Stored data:
▬▬▬
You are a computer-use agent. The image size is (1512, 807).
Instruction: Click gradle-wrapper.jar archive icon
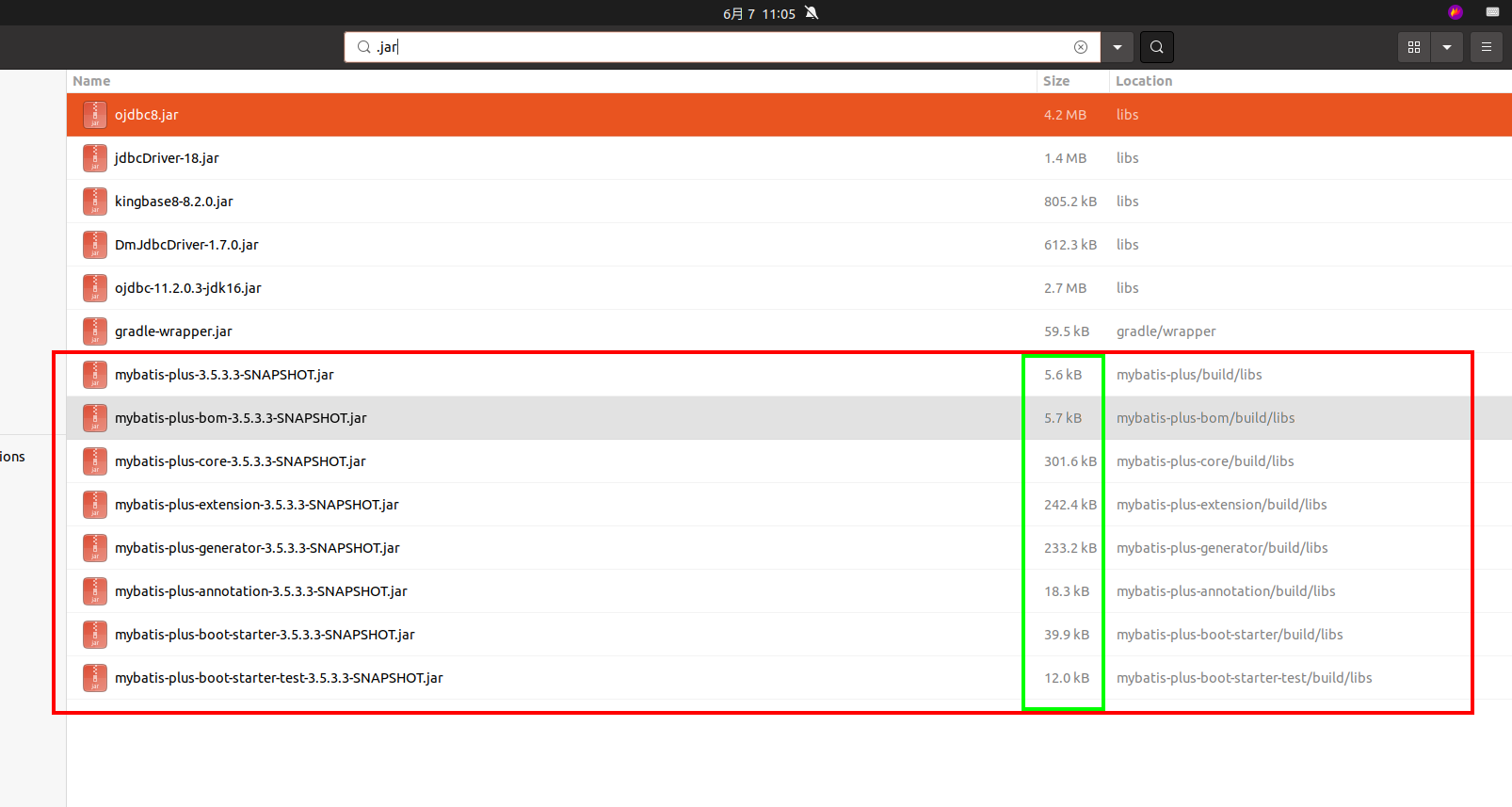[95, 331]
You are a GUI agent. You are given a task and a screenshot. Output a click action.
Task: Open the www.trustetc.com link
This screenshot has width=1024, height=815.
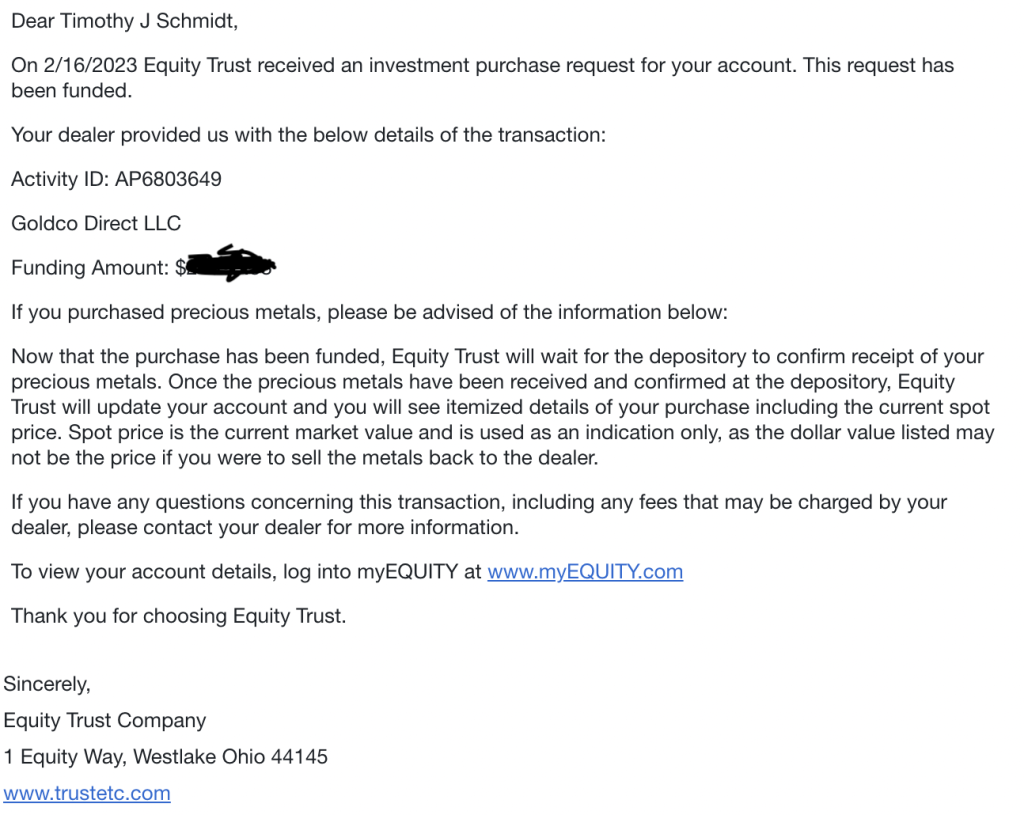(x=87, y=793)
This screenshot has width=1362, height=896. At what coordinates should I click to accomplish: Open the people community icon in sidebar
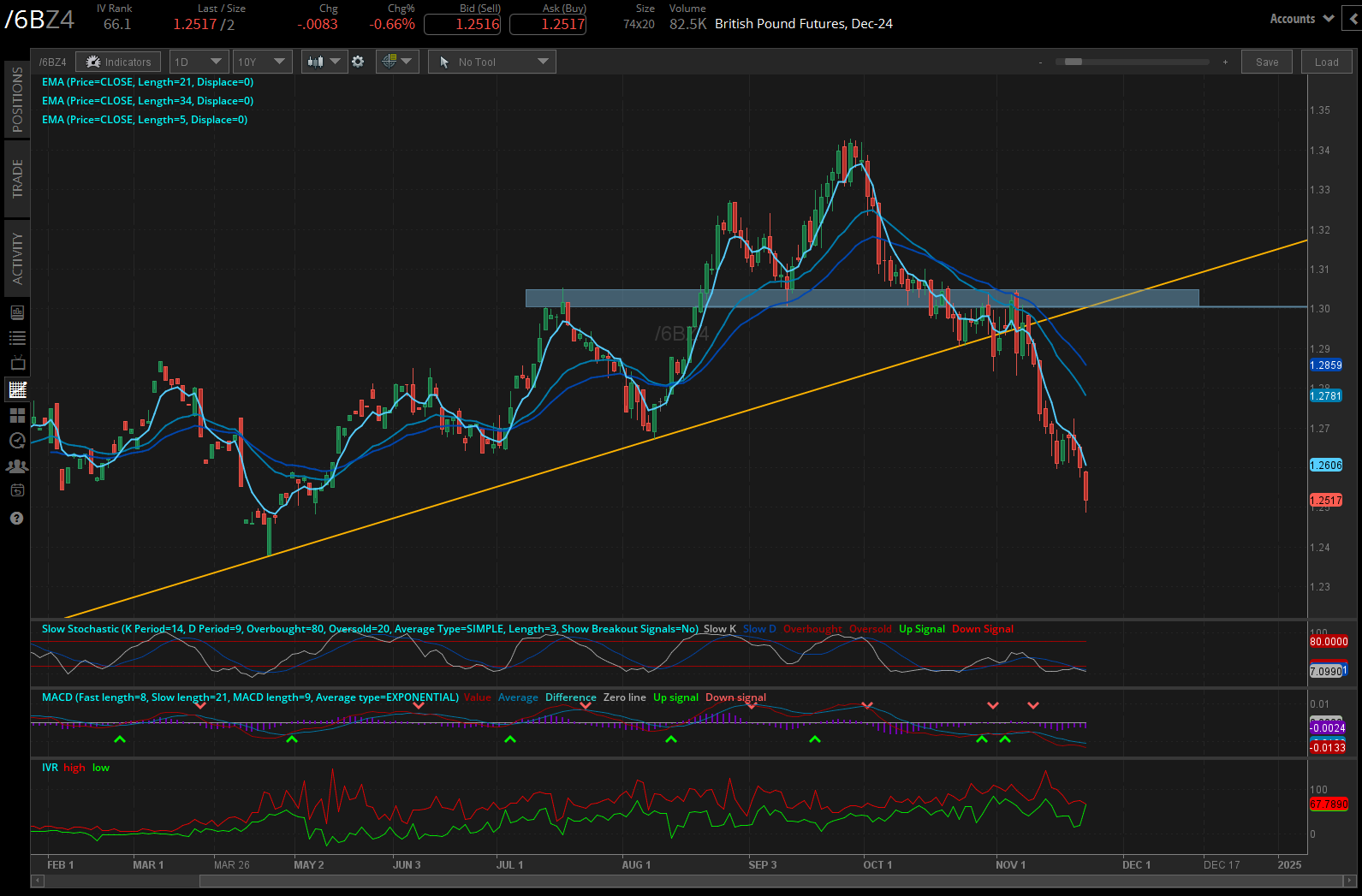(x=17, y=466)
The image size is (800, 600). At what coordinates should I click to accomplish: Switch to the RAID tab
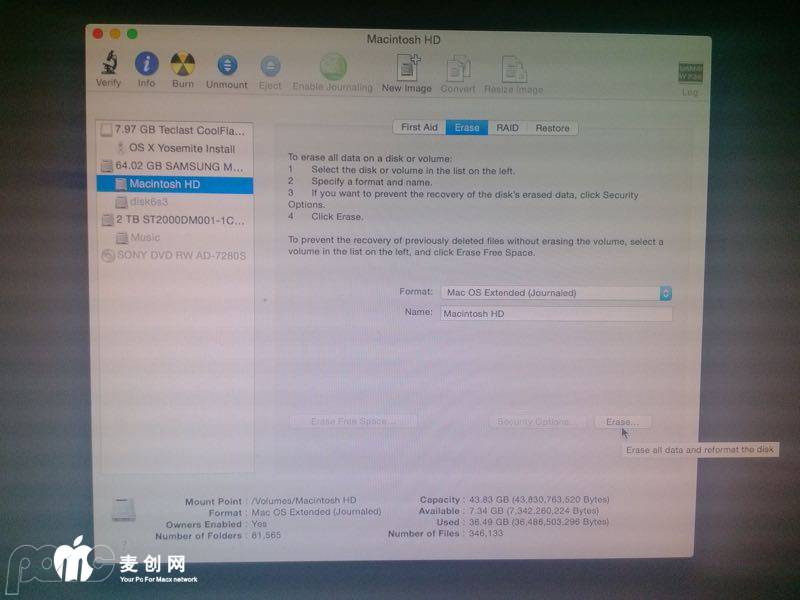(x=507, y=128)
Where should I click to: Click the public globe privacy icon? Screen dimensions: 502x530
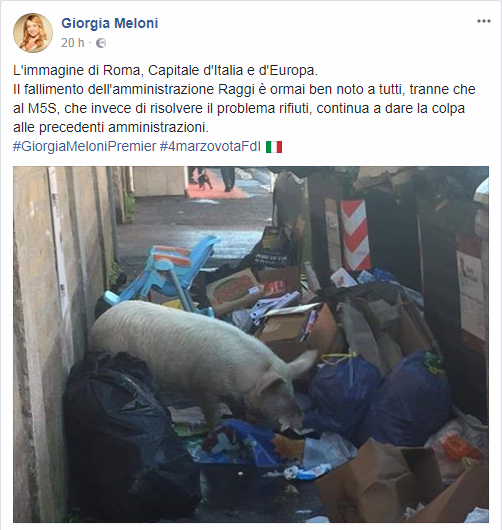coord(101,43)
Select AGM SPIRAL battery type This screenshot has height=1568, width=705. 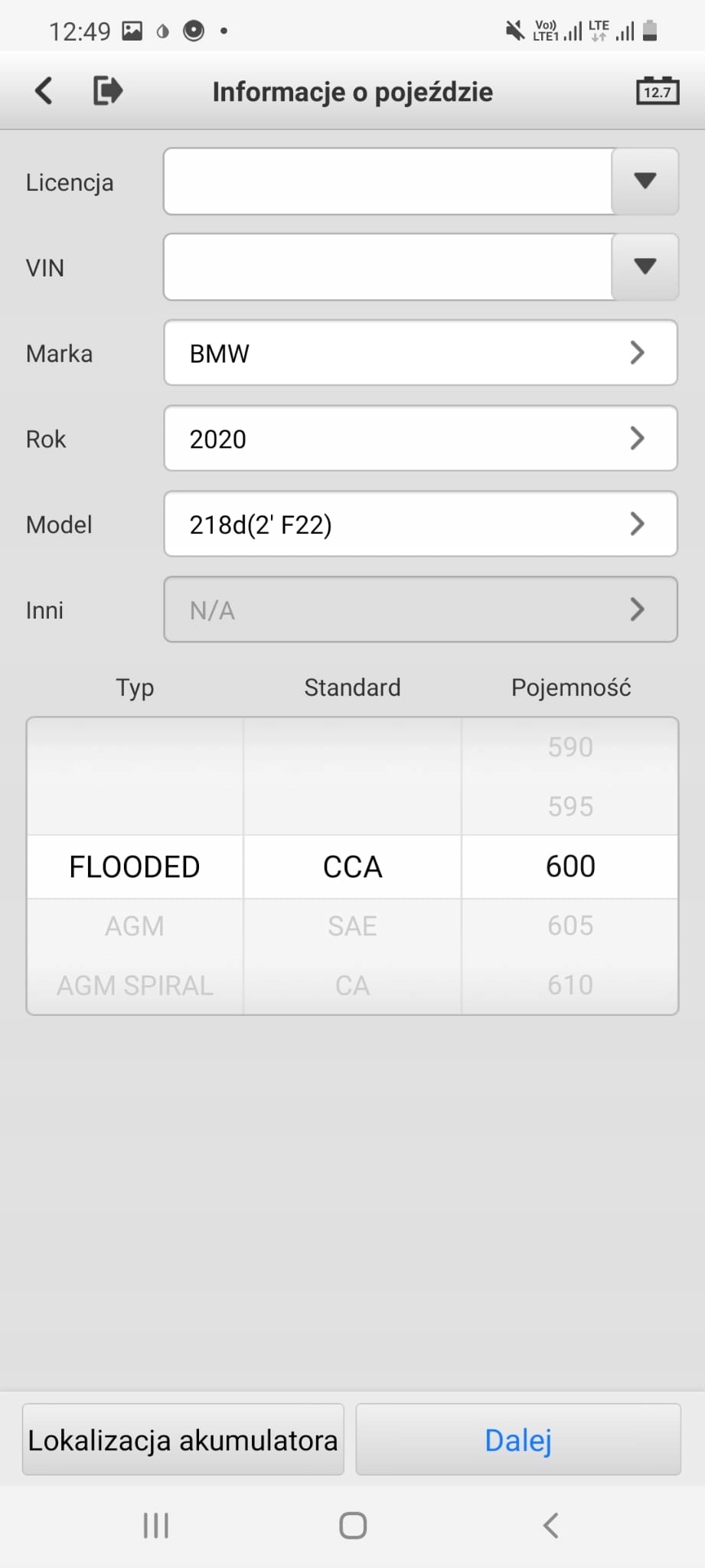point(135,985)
▬▬▬
> [YOUR ASSIGNMENT] Return, from the data above, each line in which the string "agent" appears.

> [SOLUTION TO THE PROBLEM]
You are a computer-use agent. The image size is (1512, 807).
You are a GUI agent. You are given a task and a screenshot. Output a click action.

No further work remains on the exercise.